When moving any shrub, especially if it’s been in the ground for a few years you need to take care when lifting to minimise root damage. The aim is to lift as large a root system as possible with the soil attached. The more the roots stay together in a root-ball, the better and faster it will re-establish in its new position. Ground preparation is important and ideally the hole should be prepared in advance. Improving the planting hole with organic matter such as garden compost or well-rotted manure will aid establishment and encourage new growth. After re-planting, to reduce moisture loss from the leaves, it helps to lightly prune the shrub and misting over with water occasionally will keep the foliage cool and hydrated until the roots start to grow into the soil.
If done correctly you’ll have tasty supplies until next spring!
We are now well and truly in the apple picking season. Fruits that are harvested from mid-October through until the end of the month are the best keepers and depending on the variety, if stored in the correct conditions will keep until next spring. These include popular varieties such as ‘Annie Elizabeth’, ‘Blenheim Orange’, ‘Elstar’, ‘Gala’, ‘Cox’s Orange Pippin’, ‘Howgate Wonder’ and of course the famous ‘Bramley’s Seedling’.
The secret is to pick them when they are at their best and unblemished by bruises or bird damage. Test if the fruits are ready to pick by giving them a gentle twist. If they leave the tree without too much tugging they are ready. If not, leave for a few more days. Always harvest on a dry, fine day and handle the fruits gently. To store well, the fruits need to be kept as cool as possible, in a dark frost free-place.
Commercially they are stored in large crates or bins in a controlled environment, but at home a cold shed or garage can be used. If possible space the fruits out so they don’t touch to prevent any rots that develop from spreading. Apples also store very well in the fridge. Place several in a freezer bag, suck out the air and seal before placing them in the salad draw.
Why not try a few new varieties of these easy-to-grow beauties?
There’s still time to get lots of lovely allium bulbs in the ground or in pots – if you’ve not had time to plant them recently or missed a few, it’s best not to save bulbs till next time. Always plant bulbs as soon as you can, even if it’s a month or two after you first bought them. Left for another year they may dry out or rot.
Alliums are one of those plants that gives bold, beautiful blooms for high impact and require little in return – they’re low maintenance and as easy as pie to plant in pots or borders. Basically, in the ground they need to be planted 10-15cm deep and the same apart in very well-drained soil in full sun. In containers plant bulbs one bulb width apart in deep pots, 10-15cm deep.
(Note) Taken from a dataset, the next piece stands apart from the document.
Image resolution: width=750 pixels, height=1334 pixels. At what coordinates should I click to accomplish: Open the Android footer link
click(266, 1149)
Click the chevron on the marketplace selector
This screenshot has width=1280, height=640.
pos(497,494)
You may have your favourite bold, bright alliums – perhaps the ever-popular ‘Purple Sensation’, ‘Globemaster’ or A. christophii, buy why not try a varied mix – there are so many different shapes and sizes. Dainty, small-bulbed alliums are more demure but no less beautiful than their tall, eye-popping border cousins. A. oreophilum and A. unifolium come in light pink and stand about 30cm tall, while golden garlic (A. moly) complements these with a similar form in bright yellow. If blue’s more your colour, A. caeruleum is twice as tall in cornflower blue, while ‘Red Mohican’ forms burgundy flower tufts, standing 1m tall. Short, dumpy A. karatieviense at 25cm tall has white-pink globe flowers, perfect for a pot. And last but not least, try the tall variety ‘Hair’, which has sprouts of wiry, madcap green ‘hairs’ as flowers! One for an unusual vase display.
They’re a large, diverse group of plants, so experiment with a few more unusual family members this year!
It’s a perfect time to inject some seasonal colour.
Autumn is upon us now, and although many plants have come to the end of their growing season, there are still plenty of plants that look good at this time of the year; in fact, many plants are just coming into their prime. Autumn is also a great time to plant so if your garden is lacking colour and interest through the autumn months, now is the perfect time to put that right. The main advantage of planting now is that the roots have time to establish before winter while the soil is moist and warm. This means that in spring the plants will grow away much better and because they’ve put down their roots, they’ll be more drought tolerant, should we get another dry summer.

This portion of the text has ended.